A psychiatrist told her he thought the child would not suffer after-effects from the trauma, but Zoraya is not sure.
"She was very little, but people have mentioned it to her and asked her about it."
– Hunger –
Like thousands of people displaced by the conflict, Zoraya lives with all her six children in fear of the gangs that still roam Quibdo, extorting money from civilians.
"Life is hard here," she says. "Often we have nothing to eat."
The father of her children has disappeared and Zoraya does not know if he is alive or dead.
– Abuse –
Since erupting in the 1960s, the war has pitted various rebel groups against state forces, right-wing paramilitary groups and drug gangs.
Zoraya fled her home after one of the armed groups threatened her in 2013. She will not say which one.
She was making breakfast when one of her sons heard boots approaching.
An armed man in camouflage whom the other men called "boss" ordered her to cook chicken and fish.
Then he tried to rape her.
"He took hold of me. He wanted to kiss me and I didn't let him. I grabbed him, I hit him in the face, I scratched him," she said.
"We fell on the floor and started wrestling" as he groped her.
Before he left the man told the family: "If you're still here when I get back this afternoon, I'll burn the house down. You've got 24 hours."
– Rape as weapon –
The ICRC said in a report on Thursday that most of the victims of sex crimes in the conflict are black and from rural communities.

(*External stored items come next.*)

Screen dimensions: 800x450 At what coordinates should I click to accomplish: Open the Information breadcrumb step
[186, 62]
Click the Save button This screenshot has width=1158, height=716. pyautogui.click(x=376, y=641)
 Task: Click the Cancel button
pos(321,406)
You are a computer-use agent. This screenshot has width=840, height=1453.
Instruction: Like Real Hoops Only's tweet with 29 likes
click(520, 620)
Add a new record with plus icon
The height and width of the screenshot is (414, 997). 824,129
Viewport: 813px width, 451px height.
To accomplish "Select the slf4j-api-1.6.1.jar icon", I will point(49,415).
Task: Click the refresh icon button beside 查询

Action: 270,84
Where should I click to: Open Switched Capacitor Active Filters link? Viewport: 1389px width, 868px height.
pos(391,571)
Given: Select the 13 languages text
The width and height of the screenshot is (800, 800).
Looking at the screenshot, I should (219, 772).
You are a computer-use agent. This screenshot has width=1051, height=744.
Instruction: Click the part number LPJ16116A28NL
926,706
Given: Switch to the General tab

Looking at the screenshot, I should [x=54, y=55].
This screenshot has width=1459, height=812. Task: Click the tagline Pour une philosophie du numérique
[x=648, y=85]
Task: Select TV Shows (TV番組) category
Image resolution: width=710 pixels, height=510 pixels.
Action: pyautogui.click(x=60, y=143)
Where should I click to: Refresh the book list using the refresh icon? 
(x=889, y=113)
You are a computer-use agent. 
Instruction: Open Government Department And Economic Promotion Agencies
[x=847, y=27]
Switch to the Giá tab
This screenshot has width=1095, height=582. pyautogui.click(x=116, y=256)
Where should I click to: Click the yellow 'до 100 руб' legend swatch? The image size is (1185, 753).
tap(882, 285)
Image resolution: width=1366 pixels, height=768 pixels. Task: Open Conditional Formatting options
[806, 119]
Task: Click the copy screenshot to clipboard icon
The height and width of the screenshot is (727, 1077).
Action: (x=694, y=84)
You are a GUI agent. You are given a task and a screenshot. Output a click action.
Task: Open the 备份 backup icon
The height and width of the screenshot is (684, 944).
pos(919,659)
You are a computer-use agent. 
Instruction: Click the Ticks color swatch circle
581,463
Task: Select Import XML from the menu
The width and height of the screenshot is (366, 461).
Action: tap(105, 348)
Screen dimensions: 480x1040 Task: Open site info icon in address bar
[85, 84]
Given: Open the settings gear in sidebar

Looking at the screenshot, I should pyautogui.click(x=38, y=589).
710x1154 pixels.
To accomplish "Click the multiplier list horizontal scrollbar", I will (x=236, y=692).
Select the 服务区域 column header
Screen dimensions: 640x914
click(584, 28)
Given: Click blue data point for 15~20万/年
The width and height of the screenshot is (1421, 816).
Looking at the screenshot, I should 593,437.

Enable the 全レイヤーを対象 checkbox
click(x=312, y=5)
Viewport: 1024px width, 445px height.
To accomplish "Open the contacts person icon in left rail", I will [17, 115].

"Sexual violence has been one of the most common weapons used to control civilians," says Lorena Mosquera, an ICRC health worker in Quibdo.
"It has been used like a weapon of war."
Such atrocities have "very serious" consequences, she says: unwanted pregnancies, abortions, venereal diseases, injuries, broken families and single mothers.
The rape victims range in age from one and half to 65 and also include men, Mosquera said.
The report says, sexual violence "is recurrent and can affect several generations within one family."
The Colombian state has recorded nearly 17,100 women as falling victim to sex crimes in the conflict since the 1980s, it says.
But Mosquera warned that "there is a very, very high degree of under-reporting" of cases by victims who are too ashamed or frightened to speak.
– Justice –
A peace deal between the government and the leftist FARC rebel force includes a constitutional reform that will set up special courts to try the perpetrators of sexual and other atrocities in the conflict.
Zoraya and her family fled the home where the armed man had attacked her before he could come back and carry out his threat.
Terror drove them. As the man had lain on top of her, with her son watching, all Zoraya could think of was what had happened to her infant daughter.